- Turners Marsh
- Coordinates: 41°18′19″S 147°07′18″E﻿ / ﻿41.3052°S 147.1216°E
- Population: 254 (2016 census)
- Postcode(s): 7267
- Location: 19 km (12 mi) N of Launceston
- LGA(s): Launceston
- Region: Launceston
- State electorate(s): Bass
- Federal division(s): Bass
Localities around Turners Marsh:
| Mount Direction | Karoola, Mount Direction | Karoola |
| Dilston | Turners Marsh | Underwood |
| Rocherlea | Rocherlea | Underwood |

= Turners Marsh, Tasmania =

Turners Marsh is a rural locality in the local government area (LGA) of Launceston in the Launceston LGA region of Tasmania.
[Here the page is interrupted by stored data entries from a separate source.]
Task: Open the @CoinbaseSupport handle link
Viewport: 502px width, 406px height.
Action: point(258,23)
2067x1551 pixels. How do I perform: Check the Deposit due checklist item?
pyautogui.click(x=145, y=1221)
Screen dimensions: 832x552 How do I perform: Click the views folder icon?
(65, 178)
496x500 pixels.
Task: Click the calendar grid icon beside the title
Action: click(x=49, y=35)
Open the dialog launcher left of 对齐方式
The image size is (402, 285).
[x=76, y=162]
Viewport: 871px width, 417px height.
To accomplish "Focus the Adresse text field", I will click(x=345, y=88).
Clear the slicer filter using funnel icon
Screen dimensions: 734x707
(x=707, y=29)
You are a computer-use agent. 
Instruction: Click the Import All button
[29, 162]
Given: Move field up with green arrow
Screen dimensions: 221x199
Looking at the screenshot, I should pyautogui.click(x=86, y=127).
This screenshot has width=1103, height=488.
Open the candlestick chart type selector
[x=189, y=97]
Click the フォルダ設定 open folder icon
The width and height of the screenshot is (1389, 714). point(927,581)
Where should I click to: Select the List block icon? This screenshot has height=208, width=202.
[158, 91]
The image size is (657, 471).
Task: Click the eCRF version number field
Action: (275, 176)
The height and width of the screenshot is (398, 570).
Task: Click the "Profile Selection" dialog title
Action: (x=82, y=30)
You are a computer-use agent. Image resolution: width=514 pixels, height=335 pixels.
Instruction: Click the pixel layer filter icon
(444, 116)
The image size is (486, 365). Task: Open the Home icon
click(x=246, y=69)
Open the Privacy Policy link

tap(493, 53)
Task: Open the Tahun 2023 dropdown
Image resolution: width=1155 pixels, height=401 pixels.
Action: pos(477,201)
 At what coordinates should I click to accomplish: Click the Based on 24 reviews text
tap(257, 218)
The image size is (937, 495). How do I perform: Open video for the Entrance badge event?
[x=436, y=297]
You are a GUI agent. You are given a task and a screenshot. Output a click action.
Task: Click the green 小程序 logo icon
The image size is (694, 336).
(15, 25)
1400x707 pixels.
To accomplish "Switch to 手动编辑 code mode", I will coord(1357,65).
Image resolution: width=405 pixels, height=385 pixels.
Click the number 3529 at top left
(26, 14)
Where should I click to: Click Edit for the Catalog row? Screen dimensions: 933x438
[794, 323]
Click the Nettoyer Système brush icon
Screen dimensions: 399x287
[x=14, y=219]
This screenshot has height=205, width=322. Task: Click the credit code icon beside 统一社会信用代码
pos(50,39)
The locality is about 19 km north of the town of Launceston. The 2016 census recorded a population of 254 for the state suburb of Turners Marsh.

==History==
Turners Marsh was gazetted as a locality in 1963. The original European name for this area was “Mountgarrets Lagoon”.

==Geography==
The boundaries consist primarily of survey lines. The Bell Bay Railway Line follows the south-western boundary.

==Infrastructure==
Route B83 (Pipers River Road) passes through from south to north.
The abandoned alignment of the North East Railway Line passes through Turners Marsh. The local tourist and heritage rail group Launceston and North East Railway has set up their main base of operations at the Karoola Fire Station in Turners Marsh. They plan to operate railbug and passenger rail services along the rail corridor from their Turners Marsh base.